Go out there and do something! Don’t take pictures and toot your own horn. Just spread some kindness. Find little ways every day to bless those around you.

Love,

Cori “Mama” Miller

Let It Go

We took the kids to the mall today for some holiday shopping. ThinkGeek opened a store. It is completely magical.

Magical

After dividing and conquering our shopping, we all met back up by the Penny’s elevator. E had finally grown tired of annoying K and decided to play matchmaker. She really really wanted Poppy to kiss Nana. Nana and Poppy love each other, but didn’t really want to give into the demands of a wild 4 year old in the middle of Penny’s.

 

“Poppy! Give Nana a flower! Kiss her Poppy!”

There was a man waiting with us. He witnessed all of this. E’s pleas continued until the elevator opened. We all file in and Poppy told E, “Let it go!”

And then K bursts into song. Yes, that song. Loudly. On the elevator. So so loud.

I’d feel bad about the man who actually thought getting into an elevator with my three kids was a good idea, but he seemed to get a good laugh out of it.

– Cori “Mama” Miller

 

A New Life

It has been far too long.

Since I last wrote life has gone on, but also changed. Somewhere along the way I let depression take my voice. Every time I started to write, a whisper in my mind would say, “Why bother?”

But life doesn’t stop when you are battling depression. Postpartum depression and PMDD don’t make your babies stop growing any faster. They don’t slow down the steady cadence of time.

So here we are almost two years later. I’m still fighting to regain myself. Some days are better than others. Overall I am happy. I still have the best husband ever and three beautiful kiddos.

Our New Normal

So an update on life…

I’m now 30. I kind of thought I’d feel more adult-y at this point. Growing up is a much slower process than I’d ever imagined… Until I hang around teenagers. Then I feel all sorts of adult.

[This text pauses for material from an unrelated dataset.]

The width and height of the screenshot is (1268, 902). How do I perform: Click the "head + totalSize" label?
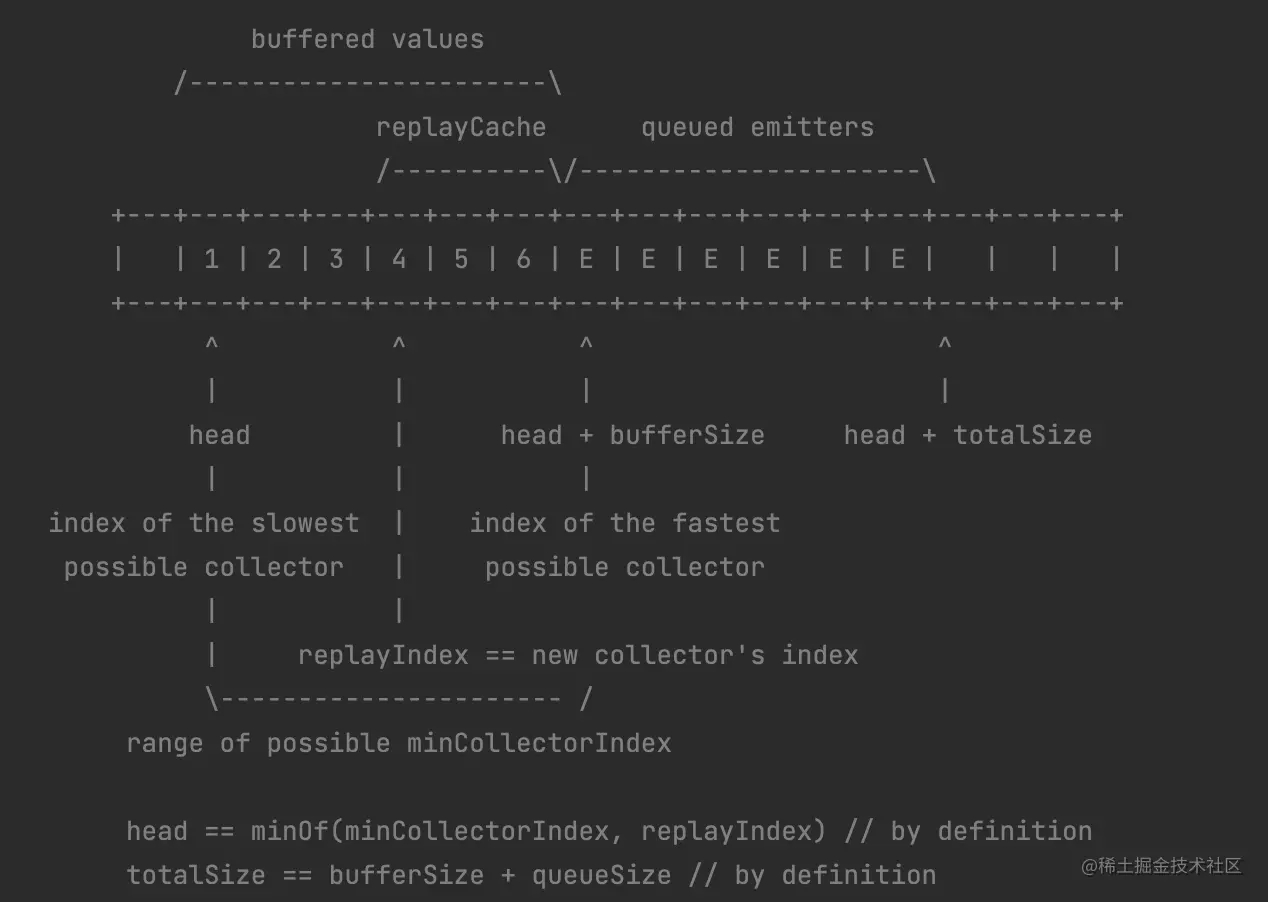[x=967, y=435]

We have lived in “the old house” for two years now. We still have our rescue dog, Miri. I’m a stay at home mom.

K is now 6 and in the first grade. He is completely obsessed with Minecraft and Star Wars. He is still the funniest kid ever. He has an amazing teacher who really does well with his quirkiness.

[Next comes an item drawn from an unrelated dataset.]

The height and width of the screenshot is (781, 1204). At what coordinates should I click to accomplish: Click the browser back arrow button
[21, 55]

E is 4 and still our fearless, sometimes vexingly so, child. She plays guitar and loves to sing. (In this case “plays guitar” means she stands on a chair while furiously strumming her little pink guitar and singing made up songs.)

Baby F is now a hybrid toddler/zombie/dinosaur. He enjoys roaring at people and trying to eat their brains. He has remained significantly more petite than his giant siblings. He is my little buddy.

Life with three kids is still an entirely new beast from having 1 or 2. I will never “just run into the store” ever again. A trip now involves one of those behemoth carts that has the turning radius of an AT-AT. It also involves threats on screen time and frequently repeating “don’t touch that” and “come back here”.

In fact I recently said the most mom thing I’ve ever uttered on a trip to the store. I looked up to find E chasing K down the aisle. I finally got them back to the cart. K told me E had started chasing him.

I actually heard the phrase, “I don’t care who started it. I’m finishing it.” Then I realized that it has come from me. I said that.

I’m pretty sure my mom must have felt a disturbance in the force and shed a single proud tear.

So that is where I am for now. I’m momming it up and doing the best I can with my own little circus.

-Cori “Mama” Miller

If you or someone you know is suffering from postpartum depression or premenstrual dysphoric disorder, please don’t stay silent or let them go it alone. Talking to others and reaching out for help is so so important.